Quick release: White Sox catch Fisk by surprise 45-year-old catcher cut days after breaking record

June 29, 1993|By Joey Reaves | Joey Reaves,Chicago Tribune Staff writer Milton Kent contributed to this article.

CLEVELAND -- In the end, Carlton Fisk was among the last to know.

Seems that's always the case.

Professional athletes, especially the exceptional ones, often are

blind to reality. Maybe it's their self-confidence. Or self-absorption. Or, perhaps, self-deception.

Whatever it is, the best athletes rarely can bring themselves to admit the end is near.

Fisk didn't even know it yesterday afternoon, when he was summoned to general manager Ron Schueler's 13th-floor hotel suite.

Never mind that Fisk, by his own admission, was having trouble playing up to the level of major-league competition at age 45. Or that 22 consecutive runners had stolen against him. Or that just about everyone who watched him try to play this year knew his career was over.

"He thought I was calling him in to talk about his role on the team in general," said Schueler, who personally told Fisk that he was done with the White Sox.

"It was a rough thing to do, but I believe in my heart it was the right thing to do," Schueler said. "This is strictly a baseball decision. I feel I owe it to the fans and the White Sox organization to try to bring home a winner."

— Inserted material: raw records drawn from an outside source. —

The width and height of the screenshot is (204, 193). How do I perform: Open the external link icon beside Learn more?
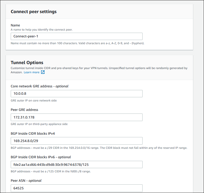tap(43, 72)
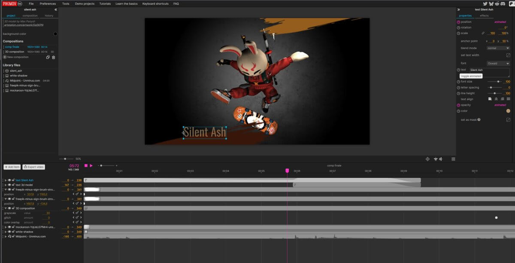Collapse the left project panel
515x263 pixels.
[55, 9]
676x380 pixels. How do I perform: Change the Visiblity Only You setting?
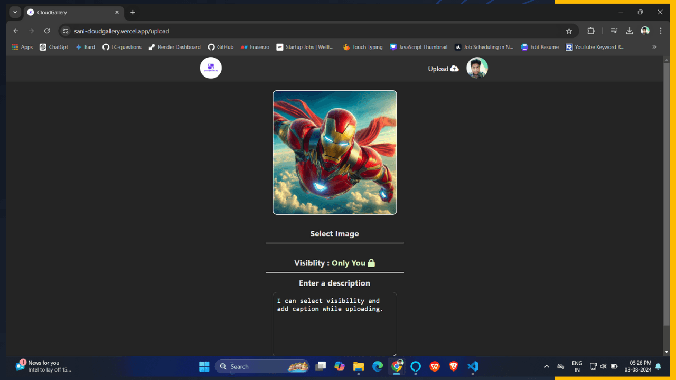click(334, 262)
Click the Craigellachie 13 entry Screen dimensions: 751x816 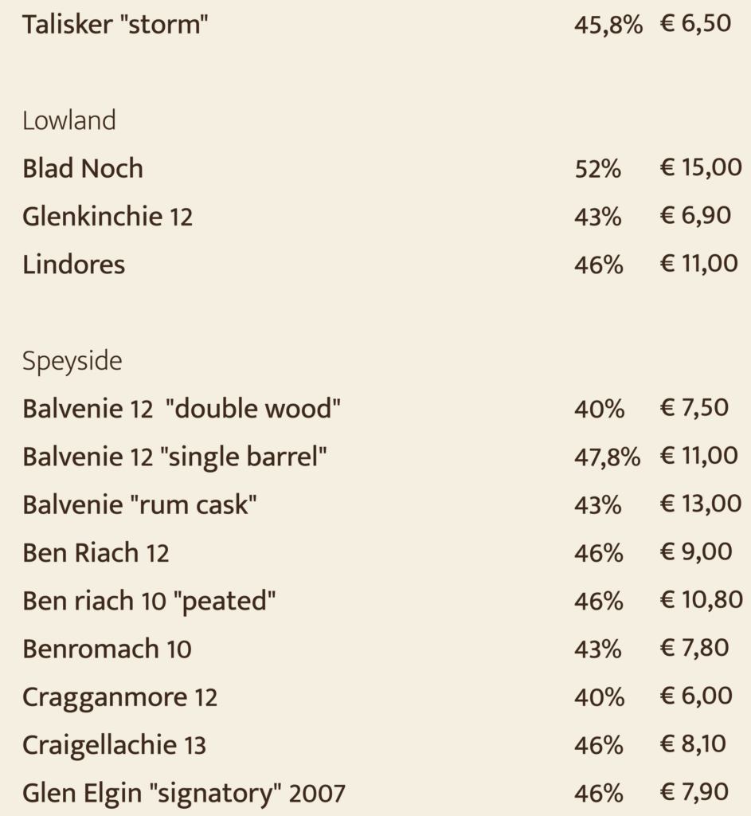114,745
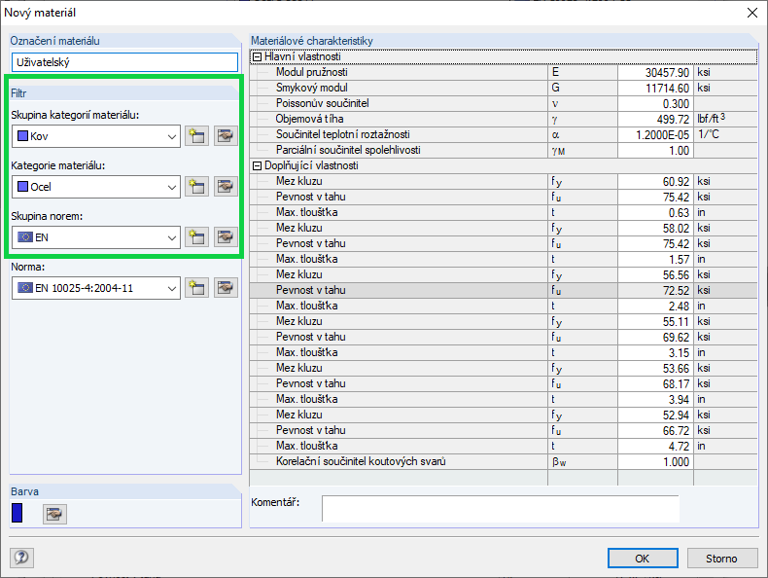This screenshot has width=768, height=578.
Task: Open the Skupina kategorií materiálu dropdown
Action: coord(172,136)
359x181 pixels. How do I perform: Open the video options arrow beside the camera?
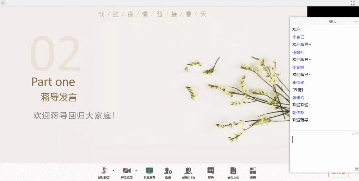(x=136, y=170)
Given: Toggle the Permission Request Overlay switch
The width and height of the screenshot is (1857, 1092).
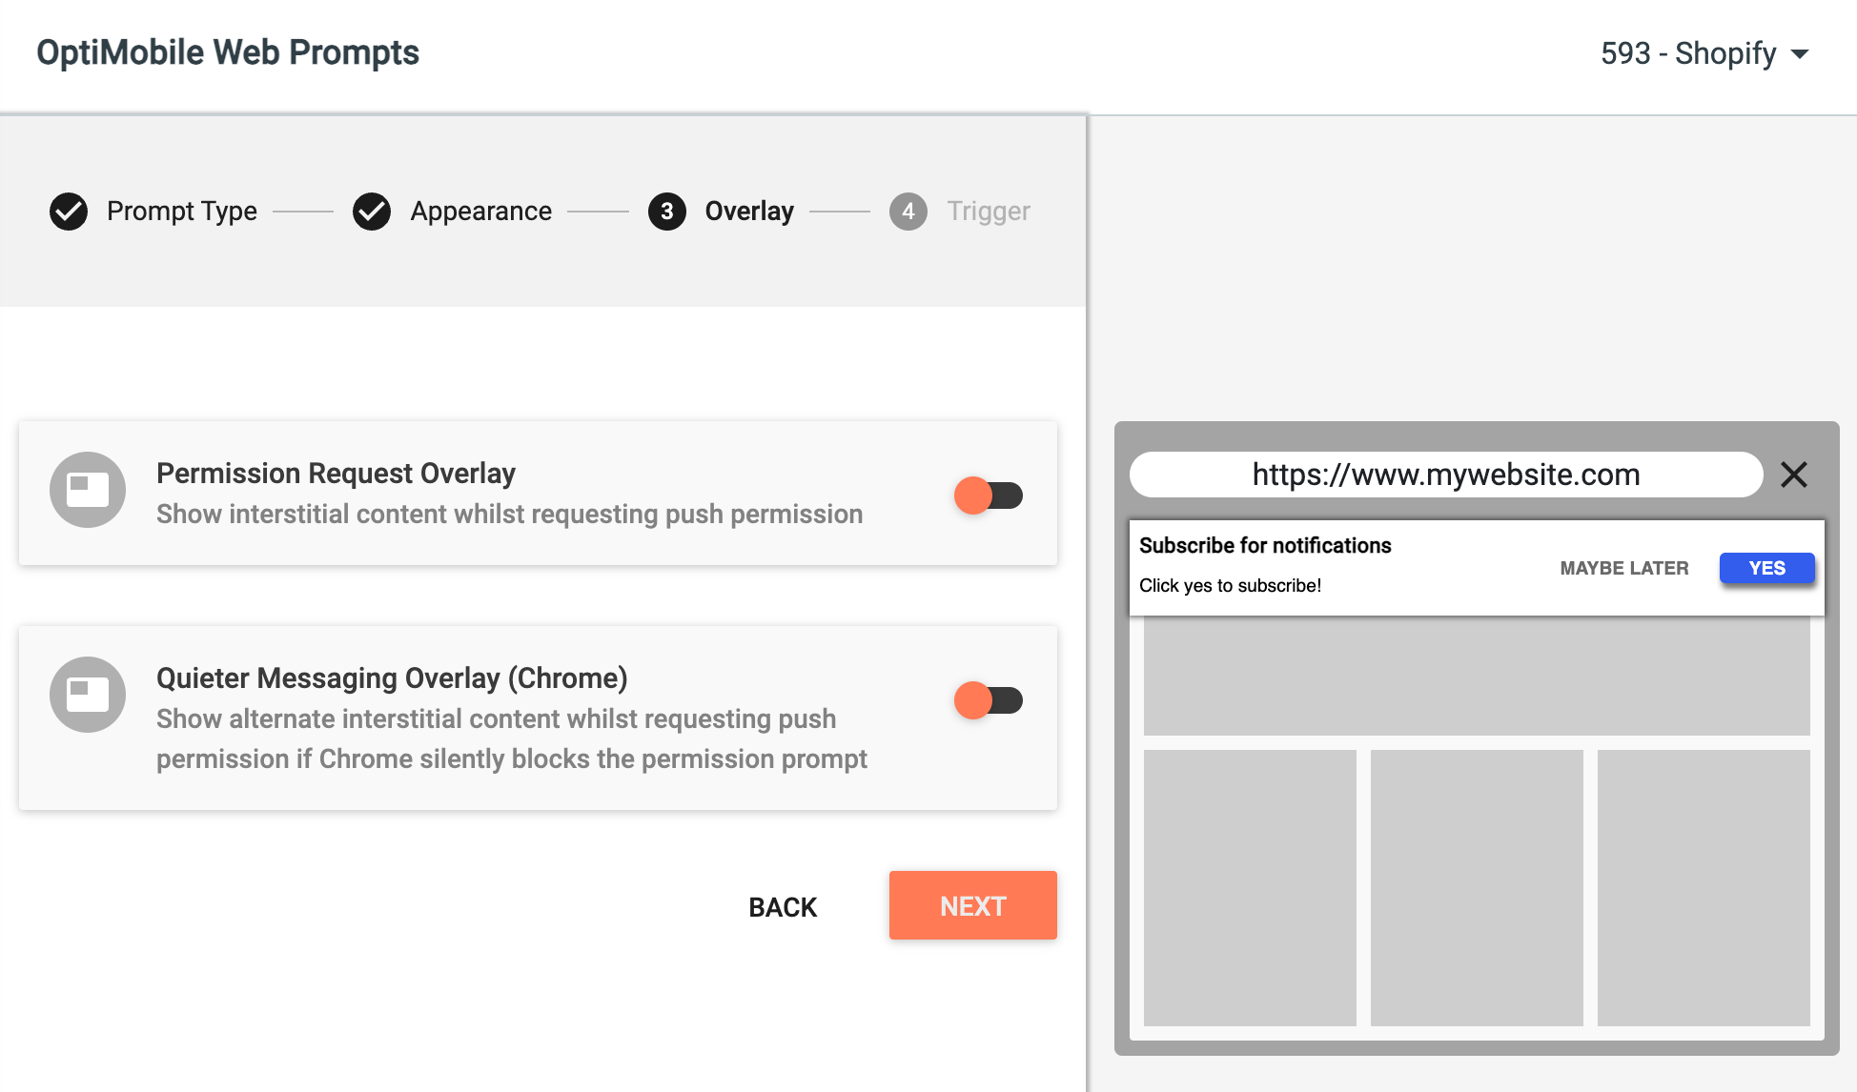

Fisk, who hit .189 in 53 at-bats with one homer and four RBI, had said repeatedly he thought he still could help make the White Sox a winner this year. But he wasn't available to say so directly last night.

Fisk made a surprise appearance at Cleveland Stadium during last night's game, showing up in street clothes and leaning out of the stands to chat with his former teammates in the bullpen down the left-field line.

"He was great," said reliever Donn Pall. "He said he was going crazy pacing up and down. He didn't know what to do with himself after all those years of going to the park every night."

Fisk ducked out of the park, though, before reporters could catch him. His wife, Linda, said earlier in the evening Fisk was shocked by the news of the release -- at least by the timing of it.

The timing was convenient for the White Sox. They kept Fisk on the roster long enough to set the major-league record for games caught -- 2,225 -- which he did at Comiskey Park last Tuesday.

But he never caught another game after he broke the record. And he was released as soon as the White Sox left on their next road trip.

Fisk's teammates knew better than anyone his physical limitations. But most said they were shocked at the news.

The locker room did have an eerie feeling. And it carried onto the field.

Joey Cora put two pieces of masking tape on the back of his batting helmet and wrote with a black felt-tip pen: "Thanks -- 72."

Orioles general manager Roland Hemond, who brought Fisk to the White Sox when he was the Chicago GM, said: "He's been a tremendous tribute to the game and to himself.

"When we acquired him in 1981, I had told the owners that it would take a five-year contract to get him, although I could only guarantee three good years because he was 32 years old then. That was 13 years ago."

Fisk broke in with the Boston Red Sox and was the American League Rookie of the Year in 1972. He appeared in 2,499 games, 33rd on the all-time list. He ranks 36th on the home run list with 376, holds the major-league record for most homers by a catcher with 351 and the White Sox record with 214.